> TEXT:
-- Opening Marker --

The University of Sydney is the oldest university in Australia. The university was founded in Sydney in 1850. In 2009, the university had 47,775 students making it the second largest university in Australia.
The QS World University Rankings ranked the university as one of the world's top 25 universities for academic reputation, and top 4 in the world and first in Australia for graduate employability. It is one of the first universities in the world to admit students solely on academic merit, and opened their doors to women on the same basis as men.
Five Nobel and two Crafoord laureates have been affiliated with the university as graduates and faculty. The university has educated eight Australian prime ministers, including incumbent Prime Minister Anthony Albanese, two governors-general of Australia, thirteen Premiers of New South Wales including incumbent Premier Dominic Perrottet, and 24 justices of the High Court of Australia, including four chief justices. The university has produced 110 Rhodes Scholars and 19 Gates Scholars.

-- Closing Marker --

> RECORD EXCERPTS:
-- Opening Marker --

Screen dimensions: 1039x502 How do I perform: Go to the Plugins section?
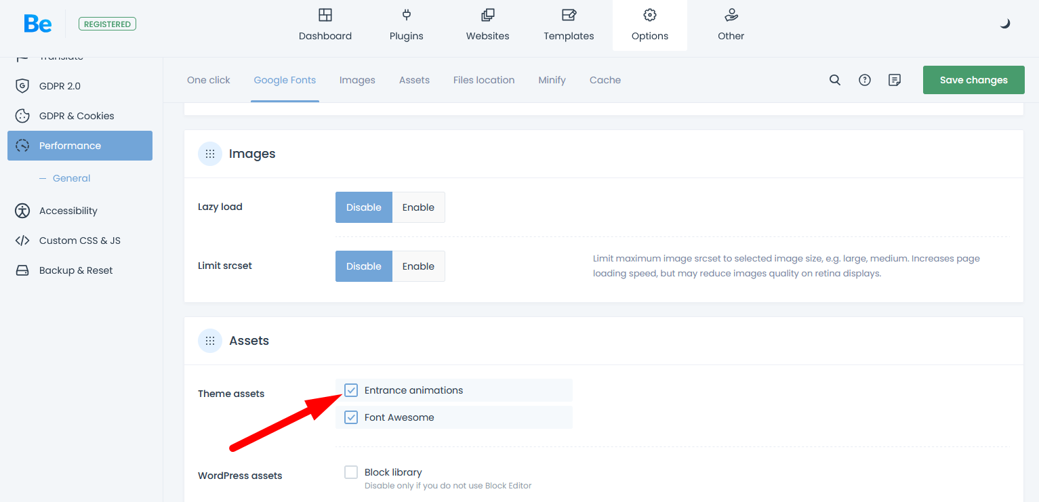[x=407, y=26]
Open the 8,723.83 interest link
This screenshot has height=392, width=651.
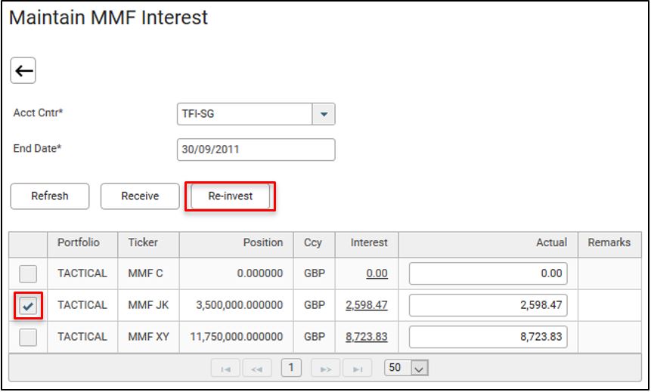[367, 337]
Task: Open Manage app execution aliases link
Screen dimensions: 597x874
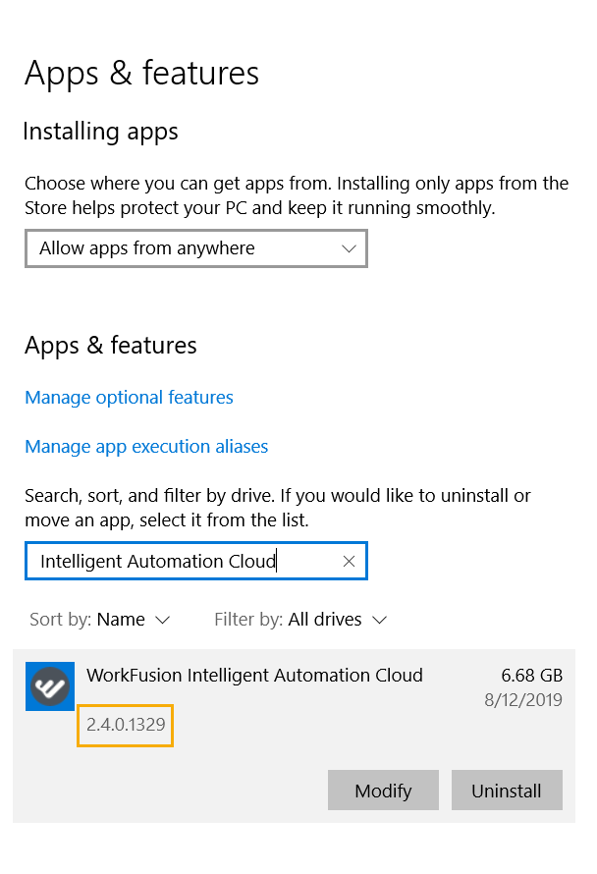Action: tap(146, 447)
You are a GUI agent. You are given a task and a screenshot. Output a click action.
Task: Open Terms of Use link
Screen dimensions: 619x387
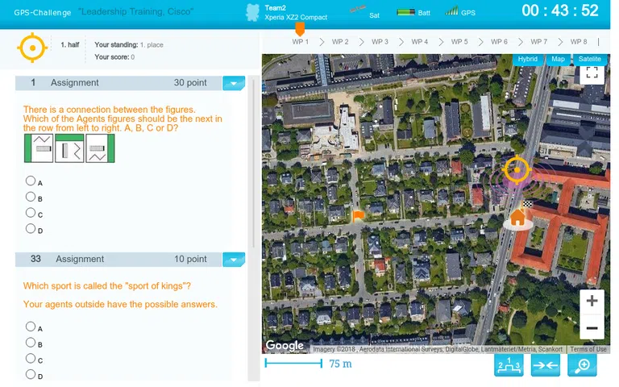click(588, 349)
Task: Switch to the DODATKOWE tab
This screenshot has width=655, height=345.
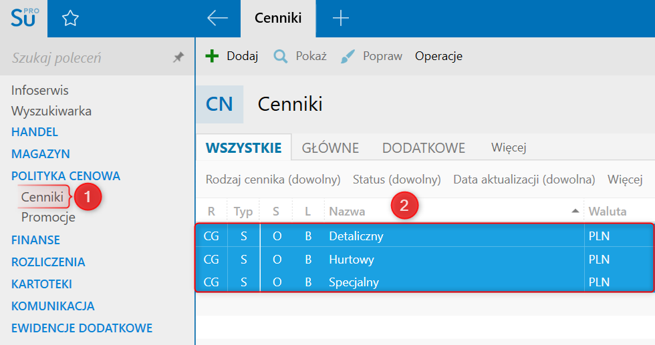Action: click(424, 148)
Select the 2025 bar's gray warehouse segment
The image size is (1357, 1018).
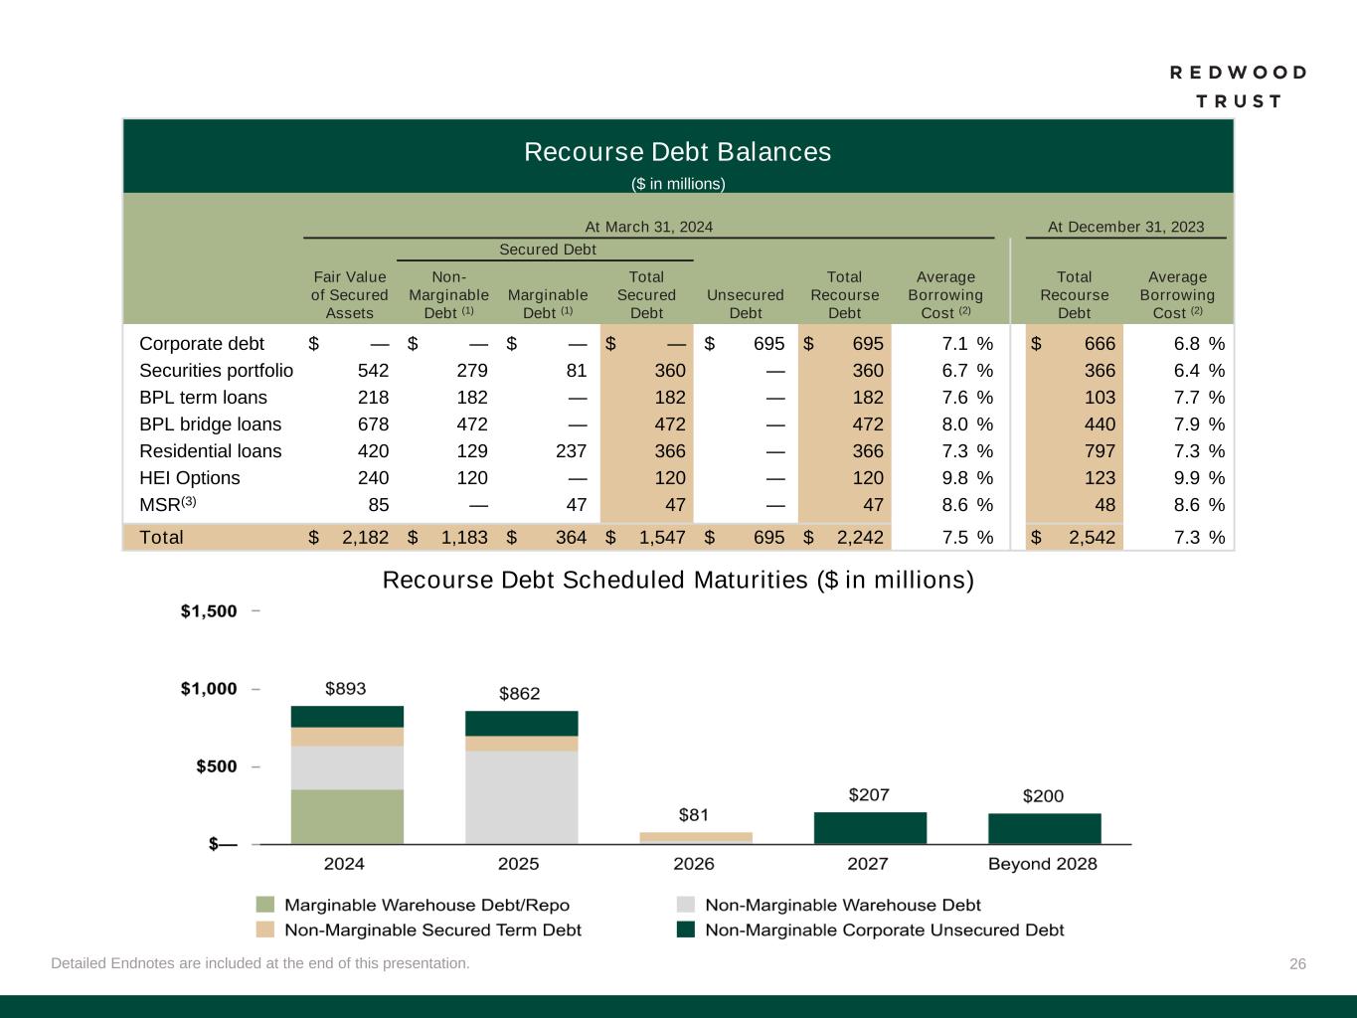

-- Closing Marker --

> TASKS TO PERFORM:
1. According to the text about the University of Sydney, how many Rhodes Scholars has the university produced?
2. Extend the text about the University of Sydney, picking up after its final sentence.

> ANSWERS TO THE EXERCISE:
1. The University of Sydney has produced 110 Rhodes Scholars.

2.
In 1848, William Wentworth, a University of Cambridge graduate, and Sir Charles Nicholson, a graduate of medicine from the University of Edinburgh Medical School, proposed a plan to expand the existing Sydney College into a larger university in the New South Wales Legislative Council. Wentworth argued that a state secular university was imperative for the growth of a society aspiring towards self-government, and that it would provide the opportunity for "the child of every class, to become great and useful in the destinies of his country". It took two attempts on Wentworth's behalf before the plan was finally adopted.